- **DIRECTIONS**
The listing that follows should be duplicated character for character.

- **DATA TO USE**
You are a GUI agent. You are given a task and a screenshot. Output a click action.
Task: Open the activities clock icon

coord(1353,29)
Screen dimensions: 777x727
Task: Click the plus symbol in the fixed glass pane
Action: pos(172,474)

- **TASK RESULT**
You are a GUI agent. You are given a task and a screenshot. Output a click action.
Task: Open the activities clock icon

coord(1353,29)
Screen dimensions: 777x727
Task: Click the plus symbol in the fixed glass pane
Action: pos(172,474)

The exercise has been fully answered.